Check out the growth at Hubbard’s library
Hubbard
When it comes to anniversaries, 75 years is a long time for the survival of anything.
But for the Hubbard Public Library, where state cuts were threatening its closure in 2009 and where the digital age has some questioning the validity of a physical library, its survival is a story of adaptation.
Its overall circulation in February was up more than 50 percent compared with last February, said Sherry Ault, the library’s director.
“Some months it’s reached 70 percent,” Ault said.

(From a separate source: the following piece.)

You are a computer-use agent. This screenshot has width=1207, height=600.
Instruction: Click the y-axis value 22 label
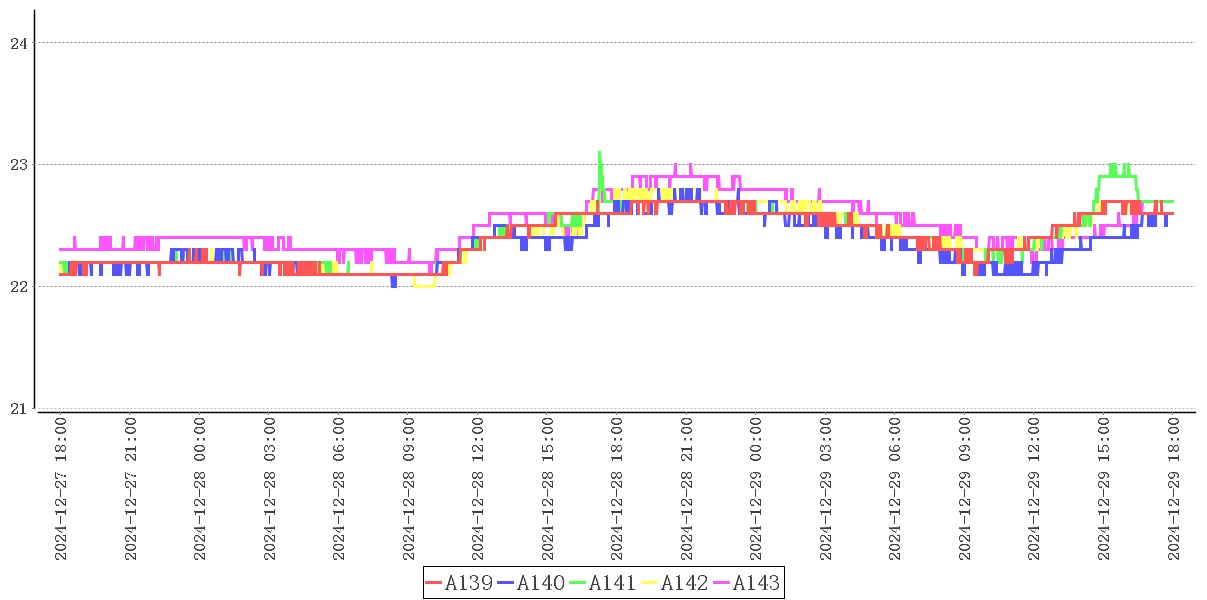click(17, 287)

Those figures include the downloading of e-books, MP3 music files and other digital content available since the Hubbard library joined the library consortium CLEVNET in October 2011. The consortium among Northeast Ohio libraries brings Hubbard’s patrons access to 10 million books, music, self-help tips and e-books for the Kindle.

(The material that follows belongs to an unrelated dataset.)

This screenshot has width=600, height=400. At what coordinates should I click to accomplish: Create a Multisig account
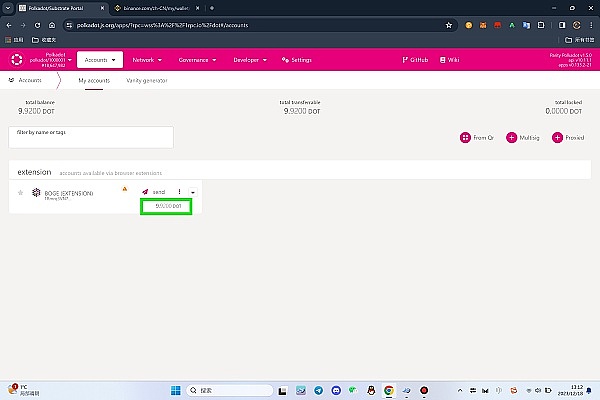click(523, 137)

And its prereading development program AlphaBop, which began in January, has become so popular that another session has been added to accommodate all of the children.
Nancy Grapevine, one of the two instructors for the program, said it combines movement to music and other actions proven to foster reading skills.
This month the library, at 436 W. Liberty St., celebrates its 75th anniversary during its third annual open house next Sunday.
The library will have gift basket giveaways, classes on how to use the digital database and demonstrations on its activities for children.
Also the library will unveil its poetry post outside the kids room on the first floor, a concept librarian Mary Anne Russo got from Portland, Ore.
“There, people have them in their neighborhoods,” Russo said.
She said each week new tabs with a children’s poem written on them will be available to grab.
“We’re kind of a community center here,” Ault said. “That’s why we do the open house, because people don’t realize what all we do here.”
The library predates 1937, according to library and Vindicator records. Its history begins in 1929 with 12 women who formed a club operating under the mantra “A public library for Hubbard!”
After eight years of lobbying, they received funding through Hubbard’s board of education to open the city’s first public library in the old Roosevelt Elementary School formerly on School Street.
By the late 1950s, it had outgrown the two rooms it occupied there and sought its own building. In 1961, the Hubbard Board of Education leased land for a new library building on Liberty Street. Its construction was completed in 1963. The library has been there since.
Between 2000 and 2009, the state cut more than $300,000 from its budget.
“The only time I was truly afraid was in 2009 when the state started cutting,” she said.
The library lost nine employees then and slashed the 60-hour work week to 40.
In 2010, the library turned to Hubbard residents to help with library costs, placing a 1.9-mill continuous levy on the November ballot. It passed and brings in about $400,000 each year.
After averting financial ruin, Hubbard joined the five other independent libraries in Trumbull County — Girard, Bristol, Kinsman, Newton Falls and McKinley in Niles — and joined the CLEVNET consortium, which has accelerated library use, Ault said.